→ **SHORT EXERCISE**: Please write what comes next in the forum discussion about rifle barrels, picking up after its last post.

**** READING PASSAGE ****

I've had 3 barrels in the last 2 years. A Criterion 6br, a Bartlien 6slr and a HawkHill 6.5x47. All would shoot as well as I'm capable of.

Scott
 
Many years ago, I went to Texas with Kenny Jarrett (Jarrett Rifles) to see his old friend Harold Broughton. Harold built his own machine and was making button rifled barrels. He said buttons will sometimes slip inside the barrel and the twist rate would be a little off, or not consistent - like Ackleyman II mentioned. So, he built his machine with a guide that made sure the rod pulling the button rotated at the twist rate of the guide being used, which made the rifling twist come out consistent. Mr. Harold sold everything to Kenny, who is still using it to make some really nice barrels.
 
I can tell absolutely no difference between a button rifled Hart and the two Bartlein barrels that I have own. I prefer both to the button Douglas and Lilja's that I have owned as they were not as easy to clean. Small sample....
 
What makes a good barrel? I've asked myself this question many times and have been on a quest for the answer to that question for quite sometime. Is it the lapping? Is it the stress relieving process? Is it the type of rifling process? Is it how uniform the bore is over it's length ? Is it bore diameter? Harness of bore? Cryo process? Rifling geometry? The point is I think all aspects matter and if all things are weighed equally you will be hard pressed to find a individual winner even in the benchrest arena. I've Handled almost every manufacture of barrel produced in the USA and frankly there is not a clear winner. Now don't get me wrong there are things about each manufacture I like and other things I don't but if it is properly stress relieved, lapped properly & fit correctly it's left to reloading skills and gun handling at the end of the day. Happy shopping that shilen barrel will I suspect be just fine.

Shawn williams
 
What makes a good barrel? I've asked myself this question many times and have been on a quest for the answer to that question for quite sometime. Is it the lapping? Is it the stress relieving process? Is it the type of rifling process? Is it how uniform the bore is over it's length ? Is it bore diameter? Harness of bore? Cryo process? Rifling geometry? The point is I think all aspects matter and if all things are weighed equally you will be hard pressed to find a individual winner even in the benchrest arena. I've Handled almost every manufacture of barrel produced in the USA and frankly there is not a clear winner. Now don't get me wrong there are things about each manufacture I like and other things I don't but if it is properly stress relieved, lapped properly & fit correctly it's left to reloading skills and gun handling at the end of the day. Happy shopping that shilen barrel will I suspect be just fine.

**** DATASET RECORDS ****

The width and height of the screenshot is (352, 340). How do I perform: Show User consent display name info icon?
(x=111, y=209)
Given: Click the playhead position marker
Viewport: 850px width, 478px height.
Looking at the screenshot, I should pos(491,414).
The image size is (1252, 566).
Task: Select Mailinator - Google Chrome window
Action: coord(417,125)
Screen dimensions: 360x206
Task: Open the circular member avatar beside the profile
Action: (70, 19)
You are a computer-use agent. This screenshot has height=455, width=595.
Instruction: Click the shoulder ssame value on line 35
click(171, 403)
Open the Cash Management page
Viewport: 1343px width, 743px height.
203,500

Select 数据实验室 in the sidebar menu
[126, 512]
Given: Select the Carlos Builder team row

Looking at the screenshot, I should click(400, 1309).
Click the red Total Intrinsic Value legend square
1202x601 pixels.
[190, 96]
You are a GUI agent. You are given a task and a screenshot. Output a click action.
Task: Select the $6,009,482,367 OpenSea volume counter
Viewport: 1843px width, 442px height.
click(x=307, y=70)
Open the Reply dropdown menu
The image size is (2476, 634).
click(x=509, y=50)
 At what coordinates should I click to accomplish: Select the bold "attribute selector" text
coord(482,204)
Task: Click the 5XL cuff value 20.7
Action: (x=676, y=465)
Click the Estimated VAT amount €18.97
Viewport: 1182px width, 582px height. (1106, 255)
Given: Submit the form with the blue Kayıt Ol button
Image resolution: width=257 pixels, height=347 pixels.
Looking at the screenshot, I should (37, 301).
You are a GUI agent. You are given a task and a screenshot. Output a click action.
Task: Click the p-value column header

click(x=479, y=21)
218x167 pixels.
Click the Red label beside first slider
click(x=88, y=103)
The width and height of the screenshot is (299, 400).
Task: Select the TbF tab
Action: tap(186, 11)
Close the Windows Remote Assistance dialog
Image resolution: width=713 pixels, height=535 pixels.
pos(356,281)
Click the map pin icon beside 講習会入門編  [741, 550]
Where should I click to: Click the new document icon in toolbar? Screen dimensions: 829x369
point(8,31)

****

→ **TASK ANSWER**:
Shawn williams
I think it all about the
What makes a good barrel? I've asked myself this question many times and have been on a quest for the answer to that question for quite sometime. Is it the lapping? Is it the stress relieving process? Is it the type of rifling process? Is it how uniform the bore is over it's length ? Is it bore diameter? Harness of bore? Cryo process? Rifling geometry? The point is I think all aspects matter and if all things are weighed equally you will be hard pressed to find a individual winner even in the benchrest arena. I've Handled almost every manufacture of barrel produced in the USA and frankly there is not a clear winner. Now don't get me wrong there are things about each manufacture I like and other things I don't but if it is properly stress relieved, lapped properly & fit correctly it's left to reloading skills and gun handling at the end of the day. Happy shopping that shilen barrel will I suspect be just fine.

Shawn williams
There are several kinds of barrels
1 Junk
2 Average
3 Good
4 Excellent
5 Every so often a Hummer
All the above can be cut or button.
Larry
 
I'll eventually weigh in with more, but right now I have the first button rifled 308 I've ever used from a new manufacturer. My results at 600 yards in Oak Ridge were the best vertical I've ever seen from one of my 308s.

There have been bench rest records set with button rifled barrels that the average shooter can never achieve. The truth is, for 99% of us pretty much any barrel we buy from a "custom" barrel shop can shoot better than we can, except on the WWW where everyone shoots .0's
 
I don't think almost all shooters can see the difference. If a barrel maker needs to make a profit go button. The alternatives would appear to be cut - making for slow production and pounding (hammer forged) possibly requiring costly massive machinery. I would guess that buttoned rifled barrels would need some type of stress relief (heating in simple oven hotter than a turkey) after the rifling process and lapping both for smoothing the inside and maintaining dimensions. Contouring would be done after button rifling as internal stresses might be introduced upon the rifling process (snake eating an orange). I would also guess that variations of twist rates might occur in a button rifled barrel meaning that some 8 twist production might measure 7.75 to 8.25 sometimes in the same barrel.

I have never seen a button rifle process but would guess the best way to do this would be to push the button through the barrel rotating the barrel around the button. Dragging the button would require some heavy duty tensile strength rod and a way to connect rod and button so it would not bust loose. I would guess that some way would be used to keep the push button rifle rod from buckling under heavy duty force.

I have seen some common ordinary production rifles made by Savage shoot very well and whether made by button or hammer Savage did not agonize over their production. I would guess that they might not be so smooth inside (clean it when needed) but the dimensional aspects would approach those of a "boutique" barrel that would be incapable of correcting poor fire control or bad ammo.
 
There two advantages to a cut-rifled barrel, IMHO.

1A. you can have the exact twist rate you want, to match a specific bullet.
1B. you can have a gain twist if you see the value. I do.
2. compared to a button rifled barrel, the stress imparted by a cut-rifled barrel is about zero.

This is my personal opinion, which, like free advice, is worth about what you pay for it...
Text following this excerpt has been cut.